PhilippChr / CLOCQ

Code for our WSDM 2022 paper. CLOCQ is a framework which allows efficient access to knowledge bases (KB) for functionalities related to question answering (QA). CLOCQ can retrieve a set of relevant facts from the KB for a given user question. Further, it provides efficient retrieval of KB-neighborhoods, KB-connectivities and labels, aliases etc.
https://clocq.mpi-inf.mpg.de
MIT License
15 stars 3 forks source link

stuck in Dynamic usage of CLOCQ - within a single script: #4

Closed sarthakgupta-sg closed 1 year ago

sarthakgupta-sg commented 1 year ago

Hi. So, I followed the steps mentioned in the readme file to setup everything. But when I run the Dynamic usage of CLOCQ section, I get : Dictionaries successfully loaded. KB loading started.

And its stuck there for 2 hours. Does this loading takes lot of time initially or am I missing something?

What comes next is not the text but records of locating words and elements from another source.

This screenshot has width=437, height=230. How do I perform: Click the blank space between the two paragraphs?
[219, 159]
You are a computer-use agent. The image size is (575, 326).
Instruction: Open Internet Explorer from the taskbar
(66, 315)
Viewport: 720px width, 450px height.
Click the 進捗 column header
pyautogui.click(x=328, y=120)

PhilippChr commented 1 year ago

Hi, yes, if you choose to load CLOCQ dynamically, this can lead to loading times of up to 2 hours, since the KB index is constructed on-the-fly. Runtimes will afterwards be faster than with the public API. But if the starting time is a bottleneck for you, going with the public API might be preferable. Regards, Philipp

sarthakgupta-sg commented 1 year ago

Will loading take this much long even when trying to fetch triples for one question as mentioned in the readme:

from clocq import CLOCQ

TAGME_TOKEN = "<INSERT YOUR TOKEN HERE>"
cl = CLOCQ(tagme_token=TAGME_TOKEN)

res = cl.get_label("Q5")
print(res)

res = cl.get_search_space("who was the screenwriter for Crazy Rich Asians?")
print(res.keys())
PhilippChr commented 1 year ago

Unfortunately, yes.

The problem is, that even for a single question, you need to load the full KB, i.e. the full KB-index. Loading the index once would take 2-3 hours, depending on the exact KB dump you are using.

Regards, Philipp

sarthakgupta-sg commented 1 year ago

Oh, okay. Also, since wikidata knowledge base is updated frequently. Do, I need to make changes in the kb or will the previous timestamp as used here of 2020 will work fine?

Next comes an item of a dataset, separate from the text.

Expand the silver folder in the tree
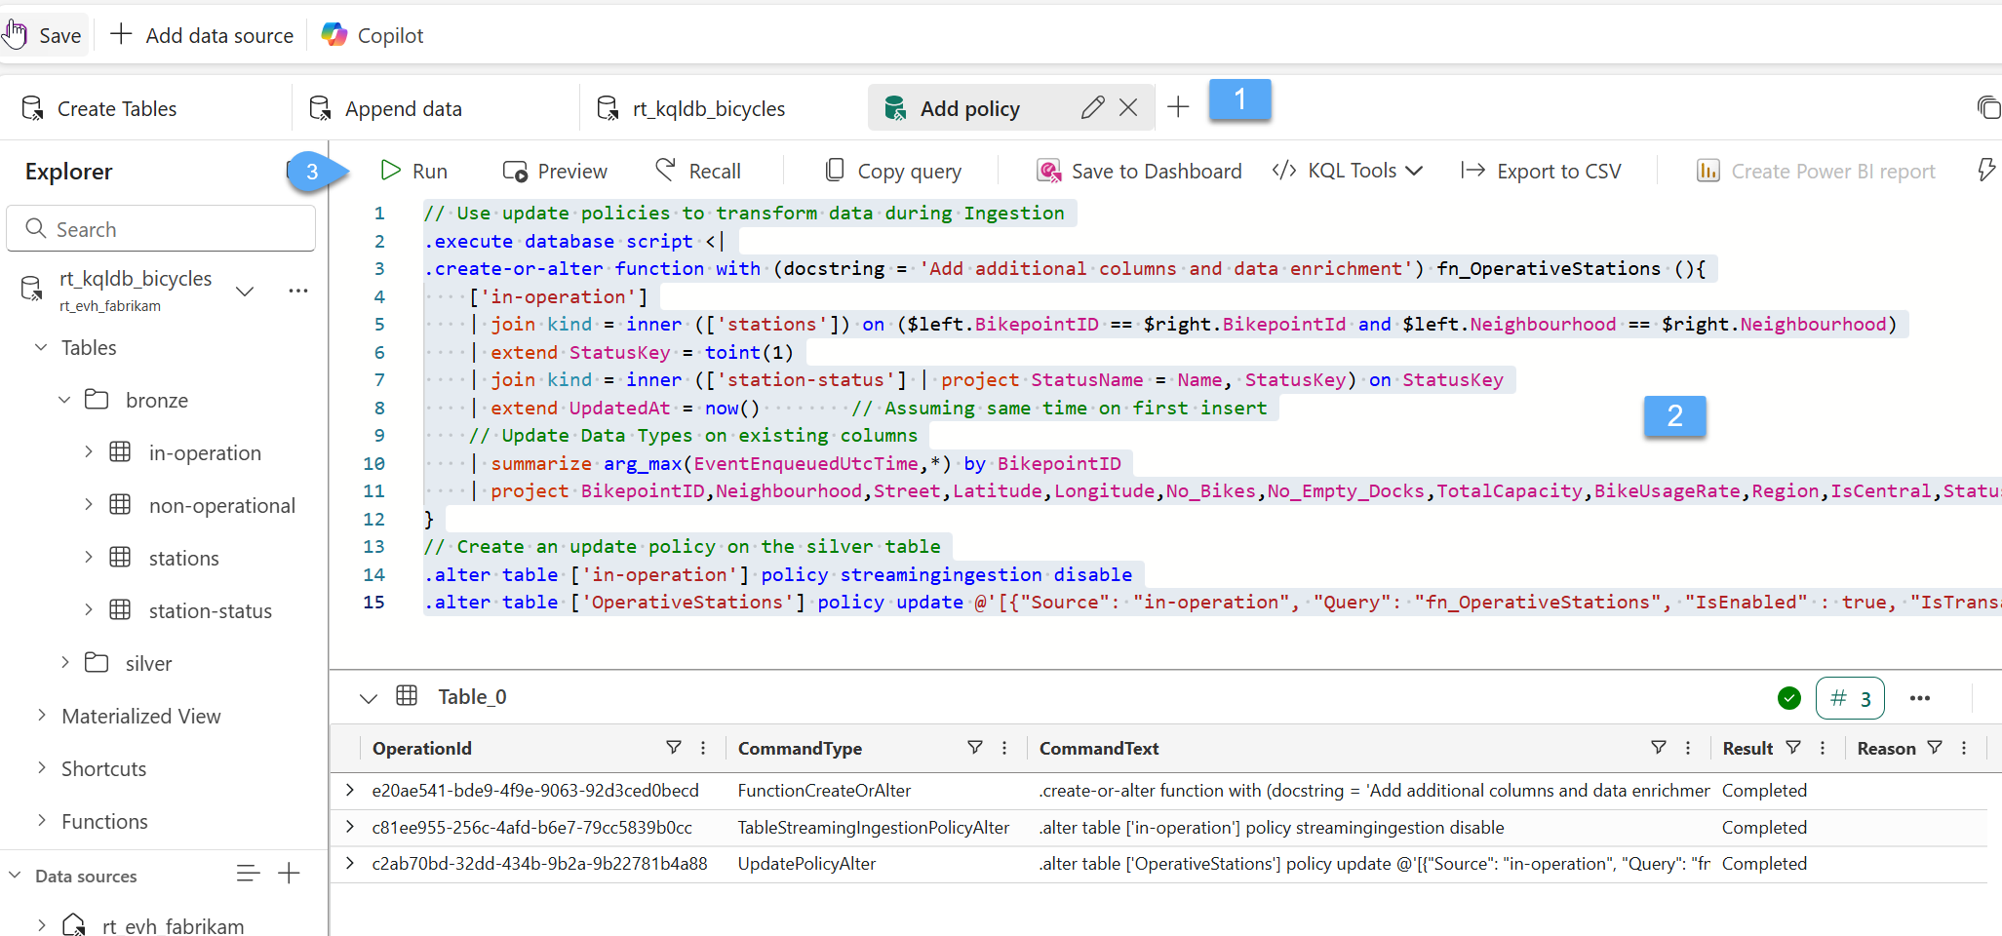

PhilippChr commented 1 year ago

This depends on what you want to do with the KB. The KB linked in this repo is from 2020, but we also have a dump from 2022 here: https://github.com/PhilippChr/wikidata-core-for-QA.

If you need the latest data (available), then this might be better. If you want to compare with some method or so, this might be different. The 2022 dump is also a bit larger, and might take more time and RAM to load.

sarthakgupta-sg commented 1 year ago

So, does this link https://github.com/PhilippChr/wikidata-core-for-QA have precomputed triples for every question in Lcquad 2.0? My primary aim is to fetch as many triples as possible for every question in mintaka dataset. In readme file of the github link shared by you, says that you form n-triples, so what does that exactly means?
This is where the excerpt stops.